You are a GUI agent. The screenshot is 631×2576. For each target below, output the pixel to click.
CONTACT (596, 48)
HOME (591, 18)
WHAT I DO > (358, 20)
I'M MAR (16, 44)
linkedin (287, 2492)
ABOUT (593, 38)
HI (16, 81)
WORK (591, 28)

####

Starting from the line with "CONTACT (596, 48)" and ending with the final line of the data, quote every line exactly, both ends included.

# OUTPUT FOR THIS EXERCISE
CONTACT (596, 48)
HOME (591, 18)
WHAT I DO > (358, 20)
I'M MAR (16, 44)
linkedin (287, 2492)
ABOUT (593, 38)
HI (16, 81)
WORK (591, 28)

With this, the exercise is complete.